5  Univariate: Numeric

While we also want to report on the frequency distribution and central tendency of numeric variables, there are some differences in the way we go about that relative to the techniques we just learned about for categorical variables.

Additionally, we will need to report on some measures of dispersion that can only be reported for numeric data, such as the standard deviation.

This section will walk us through the process of calculating and reporting necessary elements of a univariate analysis of numeric data.

5.1 Frequency Distributions

As we saw when we were recoding age earlier in the unit, a frequency table is not really appropriate for numeric data. When there are upwards of 71 different response values—as we have with age—a table would be both spatially unwieldy and difficult to interpret.

So, let’s start with a style of plotting data that is essentially the barplot of numeric data.

First, let’s go ahead and set up our environment by loading in our data and tidyverse per usual.

library(tidyverse)
load("our_gss.rda")

5.1.1 Histograms

A histogram is the result of taking a numeric variable, slicing it up into equal, ordinal intervals, and then plotting the frequency of each interval.

There are plenty of other ways for plotting numeric data—some of which we will see later when we focus on visualization—but for now, this is a simple and effective way to get a sense of the distribution of a numeric variable. This is especially important when we need to decide on an appropriate measure of central tendency.

We can create these easily using the hist() function, which is in the same family of base R plotting functions as barplot(), so much of what we learned for that function will also apply with hist(). This function will automatically apply a commonly used method called Sturges’s rule to divide our numeric variable into equal bins, so we do not have to specify anything in that regard.
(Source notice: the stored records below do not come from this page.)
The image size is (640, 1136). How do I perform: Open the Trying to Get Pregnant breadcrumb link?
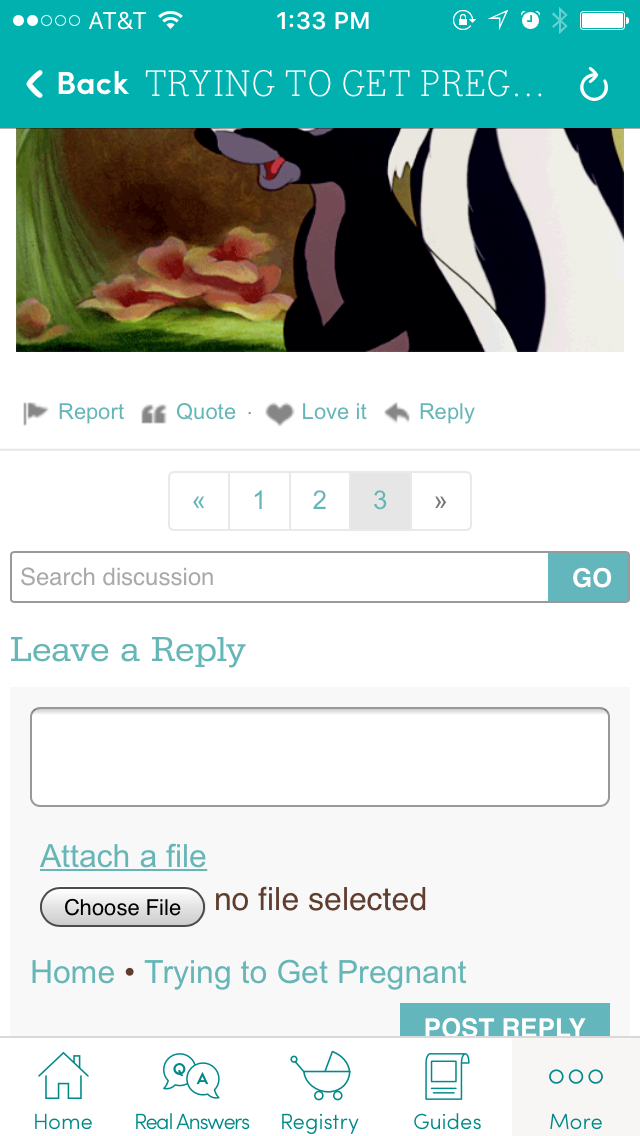point(305,972)
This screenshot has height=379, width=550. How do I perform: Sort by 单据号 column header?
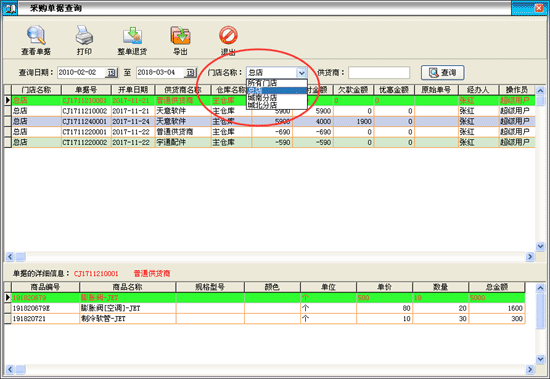(x=86, y=90)
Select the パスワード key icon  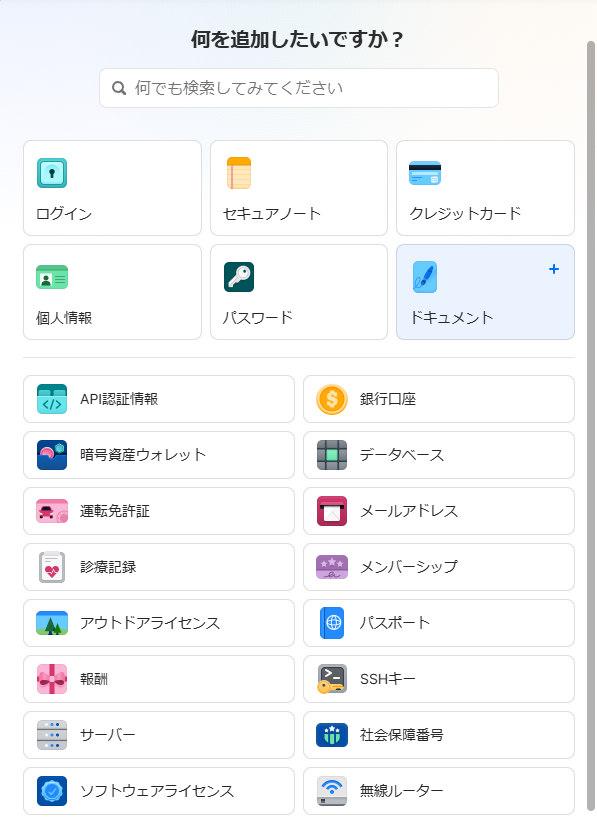pyautogui.click(x=239, y=277)
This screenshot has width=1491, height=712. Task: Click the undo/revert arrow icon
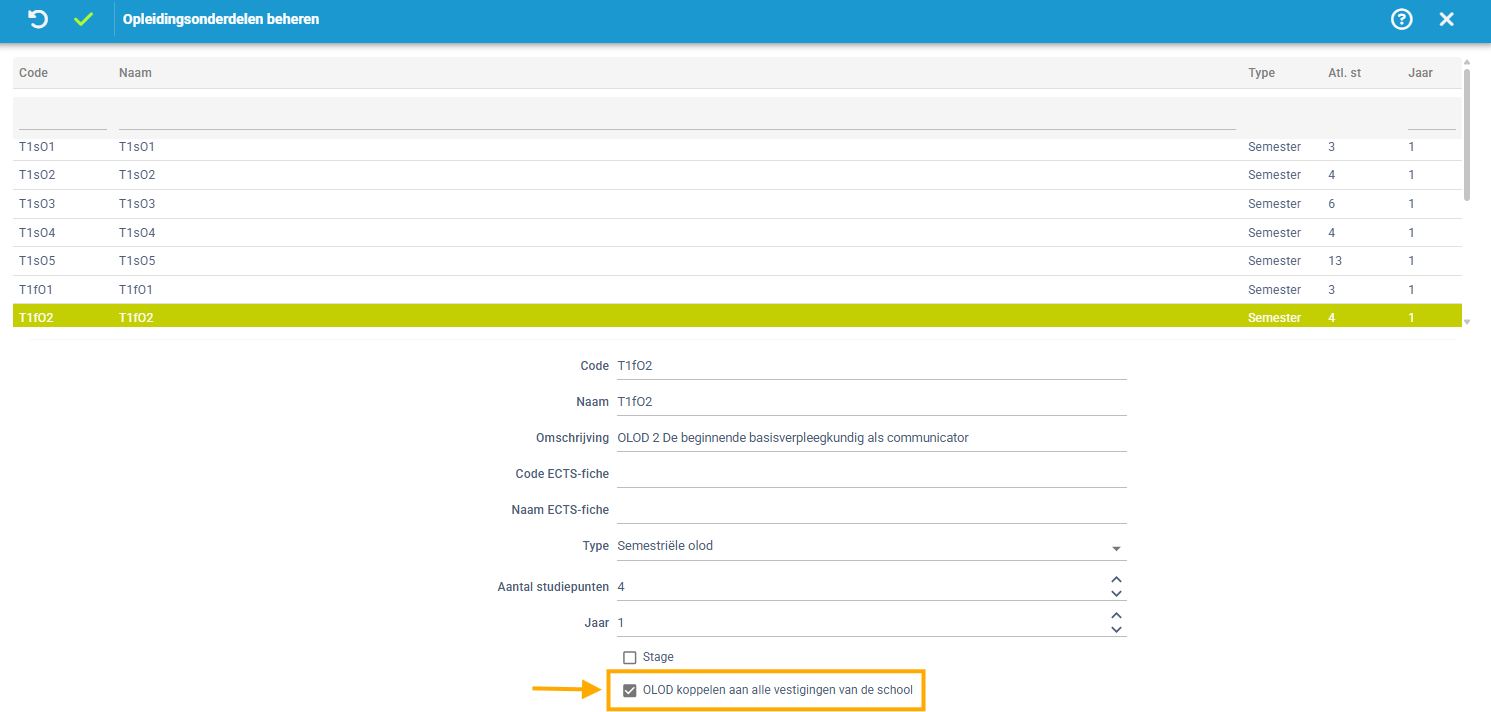(x=38, y=19)
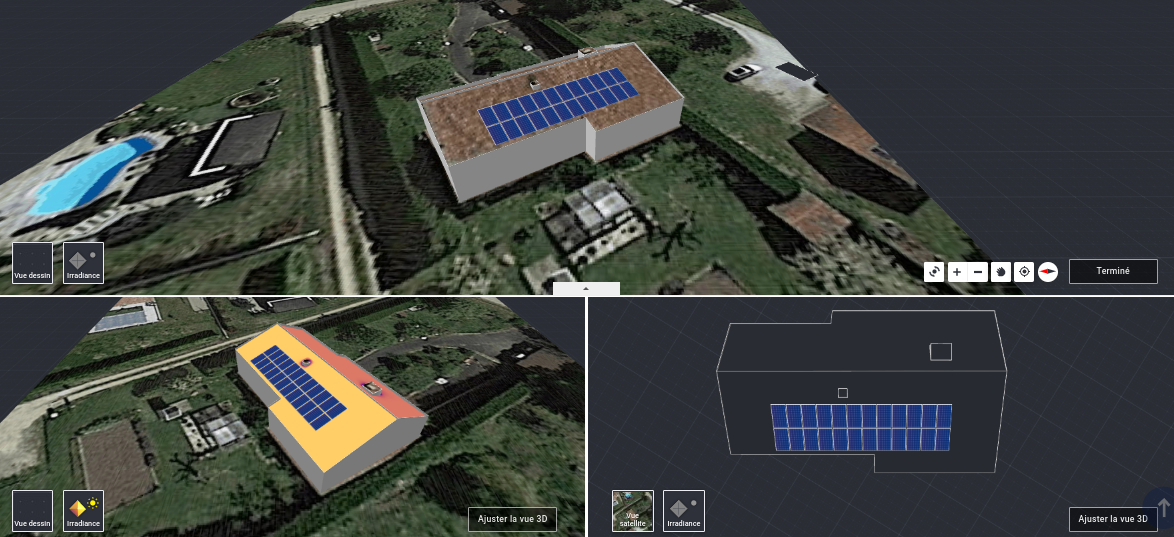Select the solar panel array in plan view
The width and height of the screenshot is (1174, 537).
pos(860,428)
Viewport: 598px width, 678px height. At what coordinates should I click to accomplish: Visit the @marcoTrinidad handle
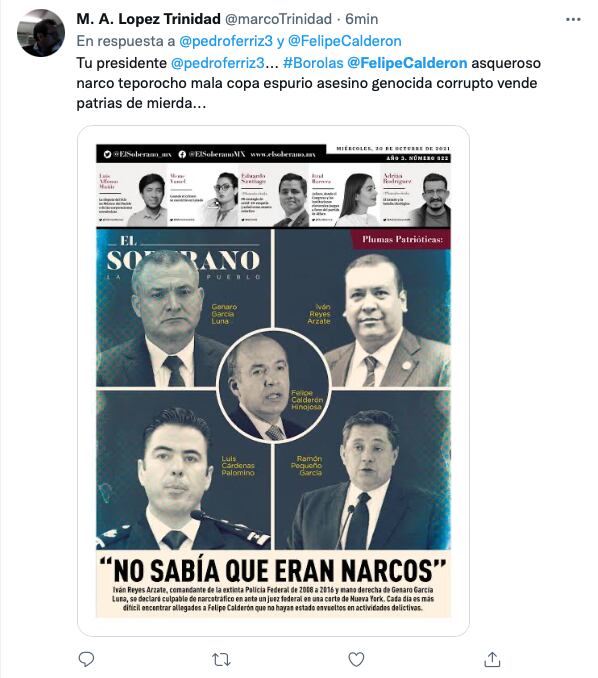click(x=278, y=19)
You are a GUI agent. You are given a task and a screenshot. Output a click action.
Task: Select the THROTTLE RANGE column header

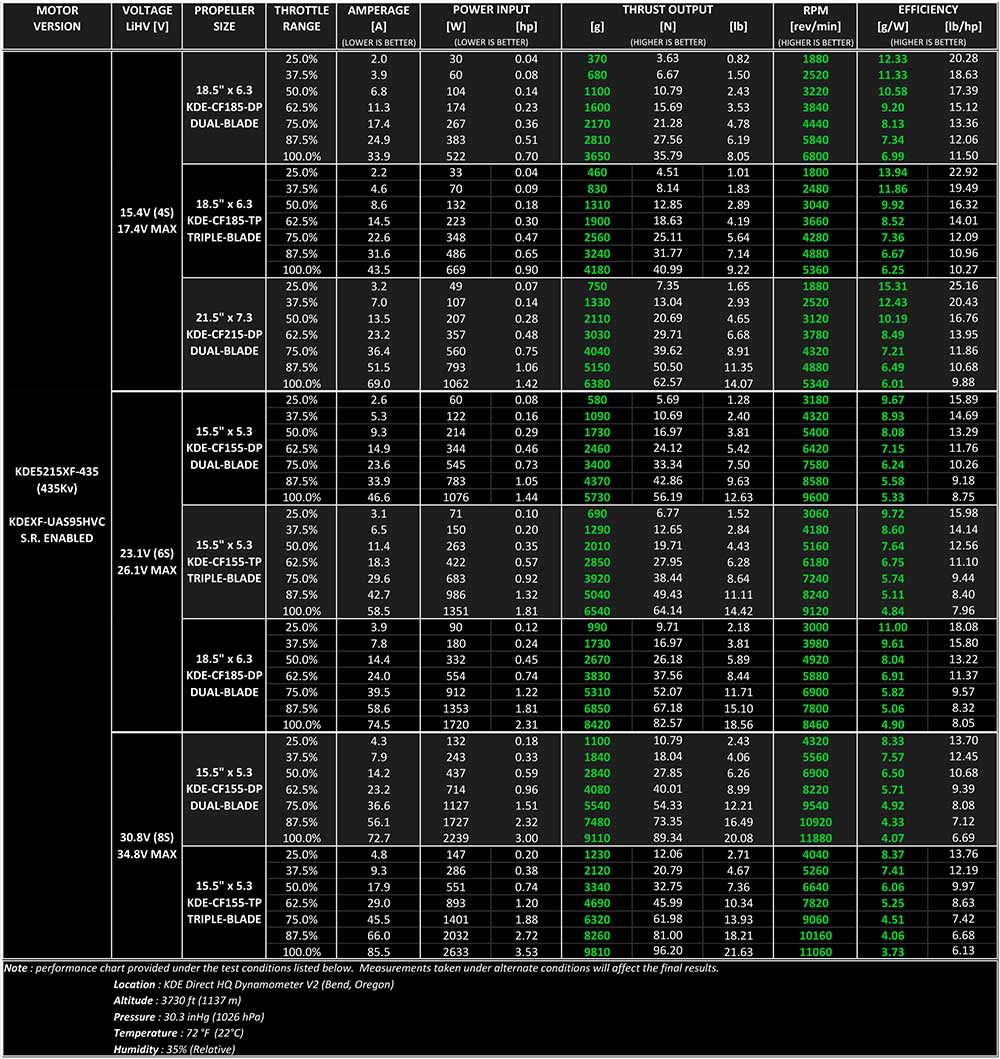point(301,18)
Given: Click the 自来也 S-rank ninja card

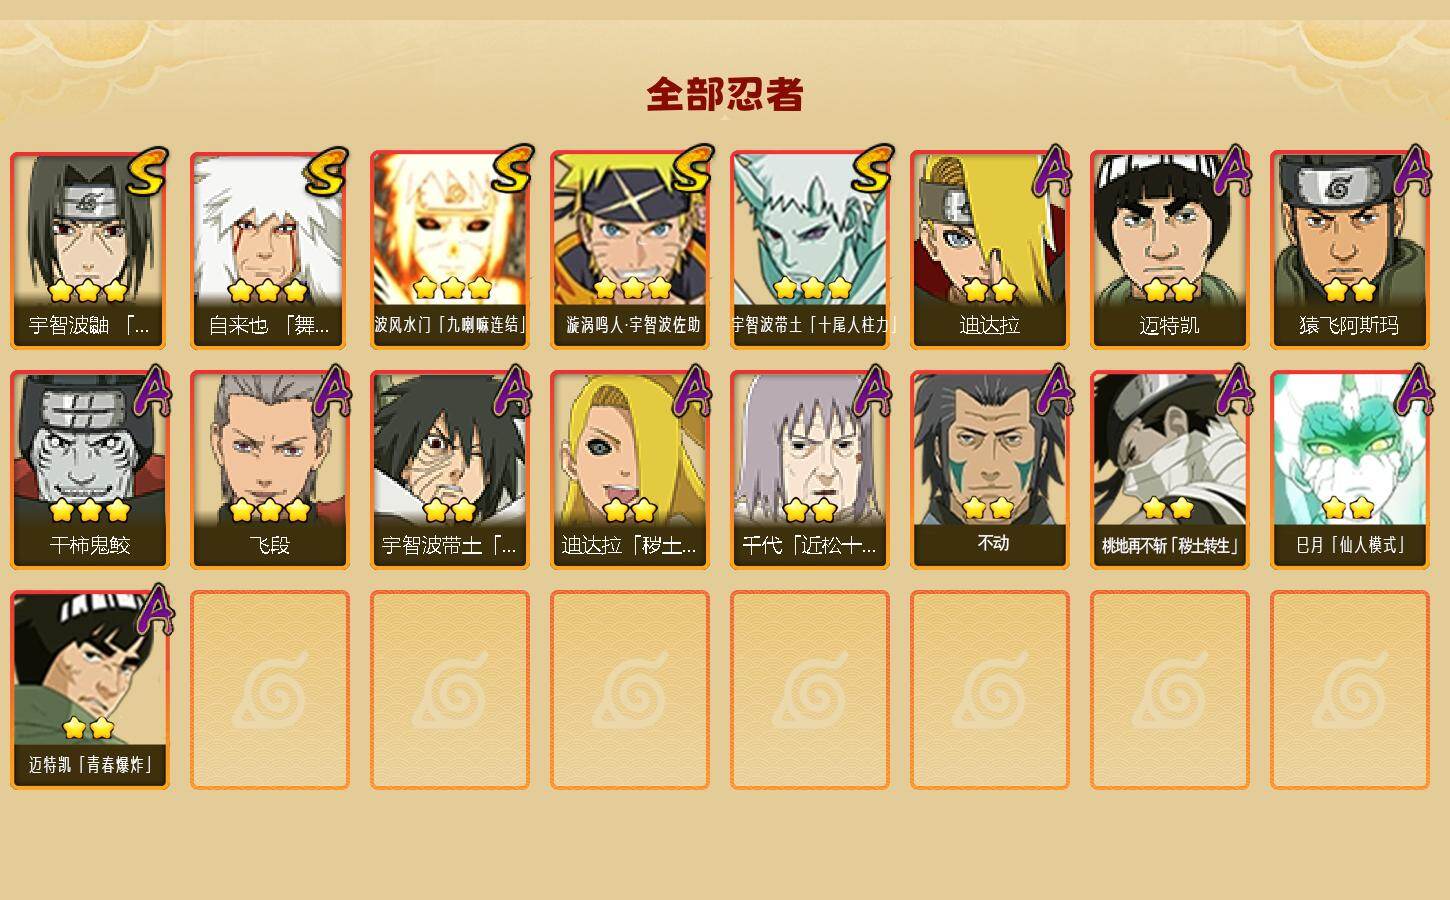Looking at the screenshot, I should pyautogui.click(x=270, y=250).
All we need to do is give the hist() function our numeric variable. Let’s work with the realrinc variable for this example.

hist(our_gss$realrinc)

Much like we did with barplot(), we can clean this up a little by adding a title and a better label for the x axis

hist(
  our_gss$realrinc,
  main = "Income distribution of GSS Respondents",
  xlab = "Respondent's income in dollars",
  )

Now we have our histogram!

However, this visualization does suggest that we need to do some thinking about the appropriate measure of central tendency for realrinc.

5.2 Central Tendency

For numeric data, any of the 3 common measures of central tendency can be reported. However, the preferred measure for a given variable depends on its distribution.

The mean is the gold standard for numeric data, because it takes into account every single data point in its calculation, and is thus the most comprehensive index of central tendency.

However, the mean can be misleading in some cases. The distribution should be (basically) normal in order for you to report the mean, and you will want to report the median in most other cases.

I will first cover the choice of mean or median by revisiting some basics of distributions, and then I will address the rare circumstance where the mode is appropriate.

5.2.1 Mean or Median?

In most cases, we will be making a decision between the mean and the median. When the distribution is normal, you should report the mean—otherwise, report the median. We’ll see one exception to this later, but that’s generally our task.

We saw some typical distributions in our last section on uivariate analysis of categorical data. We’ll return to some discussion of those basic distribution types but add a little more context for numeric data that will help us see the impact of making the wrong decision.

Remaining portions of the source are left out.